03/24/2026 | Press release | Distributed by Public on 03/24/2026 08:13
There's a pattern in how complex technology matures. Early on, teams make their own choices: different tools, different abstractions, different ways of reasoning about failure. It looks like flexibility but at scale it reveals itself as fragmentation.
The fix is never just more capability; it's shared operational philosophy. Kubernetes proved this. It didn't just answer "how do we run containers?" It answered "how do we change running systems safely?" The community built those patterns, hardened them, and made them the baseline.
AI infrastructure is still in the chaotic phase. The shift from "working versus broken" to "good answers versus bad answers" is a fundamentally different operational problem, and it won't get solved with more tooling. It gets solved the way cloud-native did: open source creating the shared interfaces and community pressure that replace individual judgment with documented, reproducible practice.

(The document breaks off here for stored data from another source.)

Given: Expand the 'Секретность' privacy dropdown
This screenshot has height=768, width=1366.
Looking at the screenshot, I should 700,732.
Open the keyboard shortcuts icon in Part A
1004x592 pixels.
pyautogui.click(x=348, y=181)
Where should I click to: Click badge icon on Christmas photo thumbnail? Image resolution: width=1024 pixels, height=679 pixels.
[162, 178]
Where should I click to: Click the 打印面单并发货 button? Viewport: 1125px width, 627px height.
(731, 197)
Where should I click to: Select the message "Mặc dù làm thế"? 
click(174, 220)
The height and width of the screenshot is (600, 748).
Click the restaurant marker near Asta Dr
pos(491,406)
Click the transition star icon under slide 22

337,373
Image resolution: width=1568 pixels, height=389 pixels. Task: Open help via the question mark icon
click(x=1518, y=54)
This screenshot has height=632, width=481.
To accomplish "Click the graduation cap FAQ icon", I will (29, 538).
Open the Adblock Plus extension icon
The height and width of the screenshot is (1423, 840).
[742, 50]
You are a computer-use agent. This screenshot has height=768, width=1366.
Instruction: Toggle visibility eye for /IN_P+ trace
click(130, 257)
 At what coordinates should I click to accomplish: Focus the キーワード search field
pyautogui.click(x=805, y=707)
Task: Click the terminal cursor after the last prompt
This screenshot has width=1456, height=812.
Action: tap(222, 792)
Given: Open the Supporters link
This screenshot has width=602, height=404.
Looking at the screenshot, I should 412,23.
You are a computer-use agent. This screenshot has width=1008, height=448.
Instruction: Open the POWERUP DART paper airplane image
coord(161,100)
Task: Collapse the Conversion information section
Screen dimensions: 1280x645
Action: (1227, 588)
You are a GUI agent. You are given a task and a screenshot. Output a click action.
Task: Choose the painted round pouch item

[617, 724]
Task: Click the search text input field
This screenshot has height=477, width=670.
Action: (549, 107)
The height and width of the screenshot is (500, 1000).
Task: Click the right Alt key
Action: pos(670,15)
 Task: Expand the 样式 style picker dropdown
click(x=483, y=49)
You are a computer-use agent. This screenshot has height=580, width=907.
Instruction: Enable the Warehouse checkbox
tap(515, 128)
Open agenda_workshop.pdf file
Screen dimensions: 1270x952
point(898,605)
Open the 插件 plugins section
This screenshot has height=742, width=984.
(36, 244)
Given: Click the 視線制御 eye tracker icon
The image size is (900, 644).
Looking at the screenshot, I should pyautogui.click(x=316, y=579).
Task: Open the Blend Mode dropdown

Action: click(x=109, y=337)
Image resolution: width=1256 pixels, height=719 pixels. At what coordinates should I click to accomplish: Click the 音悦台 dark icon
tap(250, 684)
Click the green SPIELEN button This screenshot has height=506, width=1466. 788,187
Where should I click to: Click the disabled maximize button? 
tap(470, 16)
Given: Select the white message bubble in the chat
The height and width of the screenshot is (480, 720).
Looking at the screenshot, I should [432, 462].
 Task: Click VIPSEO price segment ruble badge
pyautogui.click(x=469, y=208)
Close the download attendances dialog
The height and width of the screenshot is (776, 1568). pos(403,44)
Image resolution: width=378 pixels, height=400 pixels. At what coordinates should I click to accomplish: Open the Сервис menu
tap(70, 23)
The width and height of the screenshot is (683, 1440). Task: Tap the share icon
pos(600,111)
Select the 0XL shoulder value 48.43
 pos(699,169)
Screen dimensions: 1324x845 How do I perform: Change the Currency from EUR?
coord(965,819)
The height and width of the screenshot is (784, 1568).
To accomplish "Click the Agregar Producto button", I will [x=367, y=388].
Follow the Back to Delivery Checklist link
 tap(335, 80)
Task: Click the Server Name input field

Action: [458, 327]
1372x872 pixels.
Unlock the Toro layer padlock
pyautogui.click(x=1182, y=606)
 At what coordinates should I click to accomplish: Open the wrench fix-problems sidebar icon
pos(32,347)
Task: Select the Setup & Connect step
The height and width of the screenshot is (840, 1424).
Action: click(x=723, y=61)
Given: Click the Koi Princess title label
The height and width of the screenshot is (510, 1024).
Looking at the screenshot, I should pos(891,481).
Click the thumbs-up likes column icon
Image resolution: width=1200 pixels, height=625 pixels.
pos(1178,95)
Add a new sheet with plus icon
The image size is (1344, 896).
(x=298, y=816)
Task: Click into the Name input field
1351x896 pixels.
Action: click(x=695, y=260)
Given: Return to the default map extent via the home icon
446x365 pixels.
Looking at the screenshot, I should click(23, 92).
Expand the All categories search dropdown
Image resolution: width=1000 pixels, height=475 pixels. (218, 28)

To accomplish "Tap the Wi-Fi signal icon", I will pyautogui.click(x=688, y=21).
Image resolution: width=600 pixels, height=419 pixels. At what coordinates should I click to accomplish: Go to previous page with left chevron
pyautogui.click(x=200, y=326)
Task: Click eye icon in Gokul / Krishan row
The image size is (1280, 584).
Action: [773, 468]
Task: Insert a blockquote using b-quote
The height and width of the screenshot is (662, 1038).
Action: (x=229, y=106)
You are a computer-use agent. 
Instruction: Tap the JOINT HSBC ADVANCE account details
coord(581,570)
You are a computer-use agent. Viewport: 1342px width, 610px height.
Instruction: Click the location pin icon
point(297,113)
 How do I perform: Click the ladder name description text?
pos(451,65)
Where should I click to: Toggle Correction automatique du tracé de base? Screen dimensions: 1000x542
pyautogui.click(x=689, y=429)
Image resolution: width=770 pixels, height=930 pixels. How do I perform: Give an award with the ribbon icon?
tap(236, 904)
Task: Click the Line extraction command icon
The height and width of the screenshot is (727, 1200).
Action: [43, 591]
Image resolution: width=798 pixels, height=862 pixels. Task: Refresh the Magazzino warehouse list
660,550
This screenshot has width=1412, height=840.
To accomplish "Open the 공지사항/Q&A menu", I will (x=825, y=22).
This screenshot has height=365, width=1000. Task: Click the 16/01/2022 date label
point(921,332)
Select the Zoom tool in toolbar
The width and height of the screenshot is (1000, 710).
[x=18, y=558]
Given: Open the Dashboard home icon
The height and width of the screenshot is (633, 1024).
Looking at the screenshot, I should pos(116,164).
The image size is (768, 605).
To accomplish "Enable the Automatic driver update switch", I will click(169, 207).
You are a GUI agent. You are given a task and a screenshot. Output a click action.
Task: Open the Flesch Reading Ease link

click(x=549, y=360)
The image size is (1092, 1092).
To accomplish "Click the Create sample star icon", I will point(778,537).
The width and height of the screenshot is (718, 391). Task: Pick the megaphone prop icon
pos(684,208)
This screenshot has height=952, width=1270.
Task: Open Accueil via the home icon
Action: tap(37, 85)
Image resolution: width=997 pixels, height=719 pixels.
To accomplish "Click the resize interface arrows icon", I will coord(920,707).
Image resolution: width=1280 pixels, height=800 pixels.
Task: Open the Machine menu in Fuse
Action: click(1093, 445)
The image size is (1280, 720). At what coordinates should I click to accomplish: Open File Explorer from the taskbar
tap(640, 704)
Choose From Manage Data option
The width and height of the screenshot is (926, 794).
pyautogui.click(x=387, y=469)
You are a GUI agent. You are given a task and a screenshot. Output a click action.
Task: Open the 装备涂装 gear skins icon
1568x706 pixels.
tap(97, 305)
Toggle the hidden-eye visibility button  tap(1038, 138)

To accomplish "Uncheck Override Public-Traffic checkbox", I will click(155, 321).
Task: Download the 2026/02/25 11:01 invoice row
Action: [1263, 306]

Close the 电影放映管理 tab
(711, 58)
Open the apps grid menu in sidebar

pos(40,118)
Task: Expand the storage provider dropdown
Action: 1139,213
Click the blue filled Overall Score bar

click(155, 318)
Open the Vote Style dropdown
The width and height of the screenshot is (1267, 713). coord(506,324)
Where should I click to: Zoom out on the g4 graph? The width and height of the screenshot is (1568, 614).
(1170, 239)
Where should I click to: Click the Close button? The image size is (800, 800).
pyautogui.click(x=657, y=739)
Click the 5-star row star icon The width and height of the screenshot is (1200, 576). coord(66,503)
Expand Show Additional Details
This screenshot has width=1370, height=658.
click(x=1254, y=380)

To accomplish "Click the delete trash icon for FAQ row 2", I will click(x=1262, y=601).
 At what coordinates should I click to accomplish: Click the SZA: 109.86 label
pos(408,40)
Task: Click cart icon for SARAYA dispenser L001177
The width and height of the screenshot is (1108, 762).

That's what we're building toward. Since my last update at KubeCon + CloudNativeCon North America 2025, our teams have continued investing across open-source AI infrastructure, multi-cluster operations, networking, observability, storage, and cluster lifecycle. At KubeCon + CloudNativeCon Europe 2026 in Amsterdam, we're sharing several announcements that reflect that same goal: bring the operational maturity of Kubernetes to the workloads and demands of today.
Building the open source foundation for AI on Kubernetes
The convergence of AI and Kubernetes infrastructure means that gaps in AI infrastructure and gaps in Kubernetes infrastructure are increasingly the same gaps. A significant part of our upstream work this cycle has been building the primitives that make GPU-backed workloads first-class citizens in the cloud-native ecosystem.
On the scheduling side, Microsoft has been collaborating with industry partners to advance open standards for hardware resource management. Key milestones include:
Beyond scheduling, we've continued investing in the tooling needed to deploy, operate, and secure AI workloads on Kubernetes:
What's new in Azure Kubernetes Service
In addition to our upstream contributions, I'm happy to share new capabilities in Azure Kubernetes Service (AKS) across networking and security, observability, multi-cluster operations, storage, and cluster lifecycle management.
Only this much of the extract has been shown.